Hristo Batandzhiev (, ) (Gyumendzhe, Ottoman Empire, present day Goumenissa,  Greece – 1913, Aegean Sea) was a Bulgarian revolutionary, one of the founders of "The Committee for Obtaining the Political Rights Given to Macedonia by the Congress of Berlin" from which, later developed the IMRO known prior to 1902 as Bulgarian Macedonian-Adrianople Revolutionary Committees (BMARC). 
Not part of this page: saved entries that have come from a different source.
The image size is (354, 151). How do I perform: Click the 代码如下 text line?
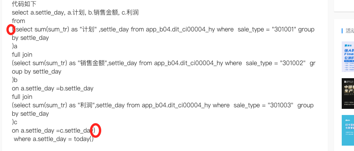point(24,4)
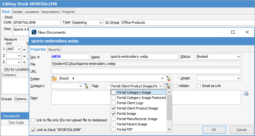Click the tree picker icon beside Category

point(87,86)
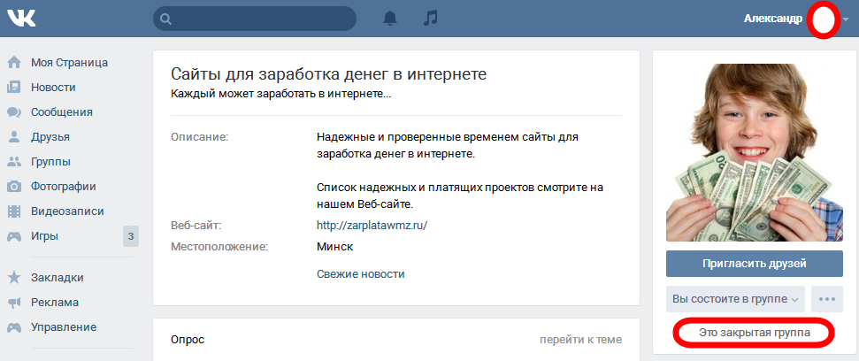Click the newspaper icon beside Новости
The height and width of the screenshot is (361, 859).
tap(14, 88)
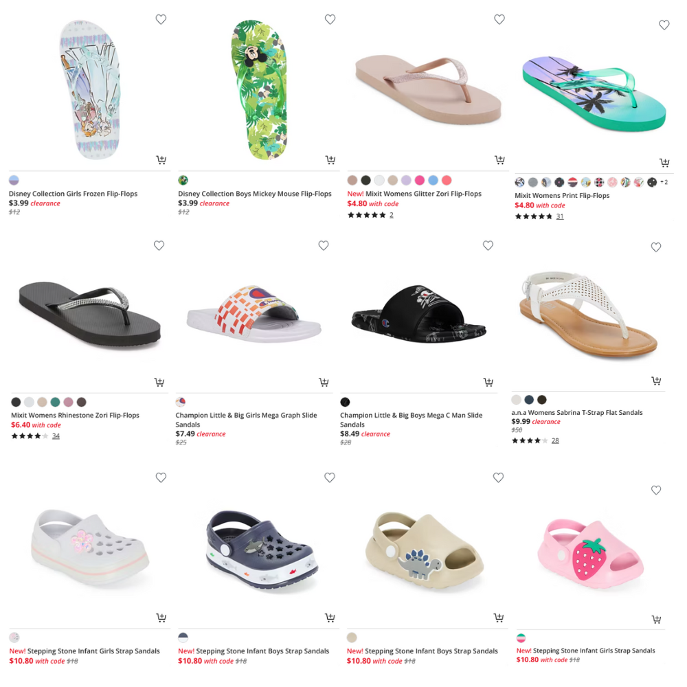Screen dimensions: 687x687
Task: Pick navy swatch on Sabrina T-Strap Sandals
Action: pyautogui.click(x=529, y=400)
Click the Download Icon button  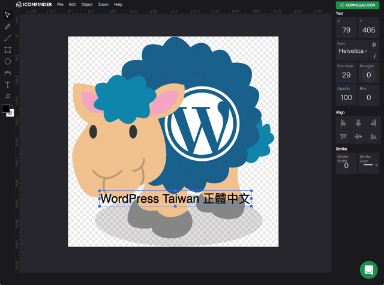357,5

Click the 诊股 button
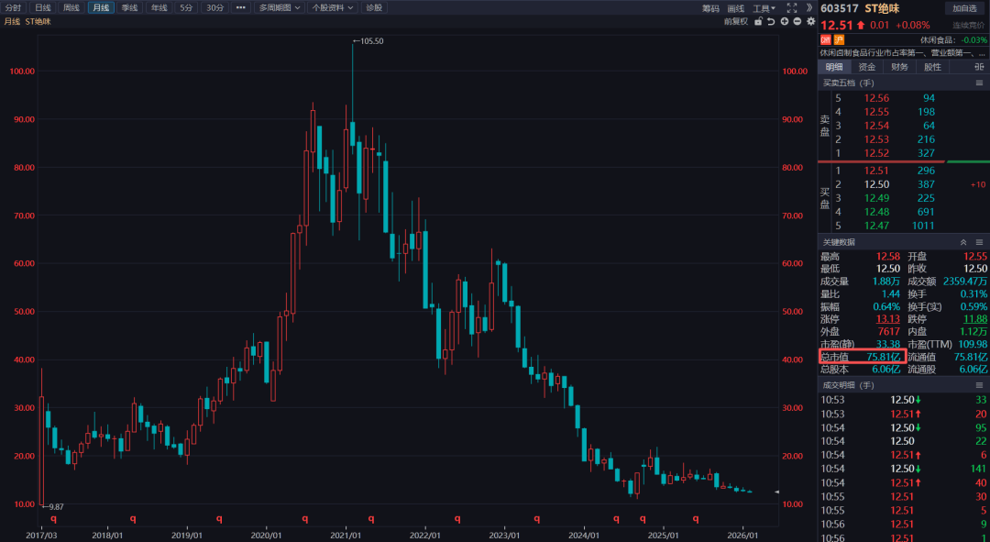pos(374,7)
He was a teacher in the Bulgarian Exarchate school in Thessaloniki and Secretary of the Bulgarian Bishopric in the city between 1888 and 1911. Batandzhiev also participated in the Ilinden-Preobrazhenie Uprising. After the Young Turk Revolution from 1908, he was an active member of the Bulgarian Constitutional Clubs Party.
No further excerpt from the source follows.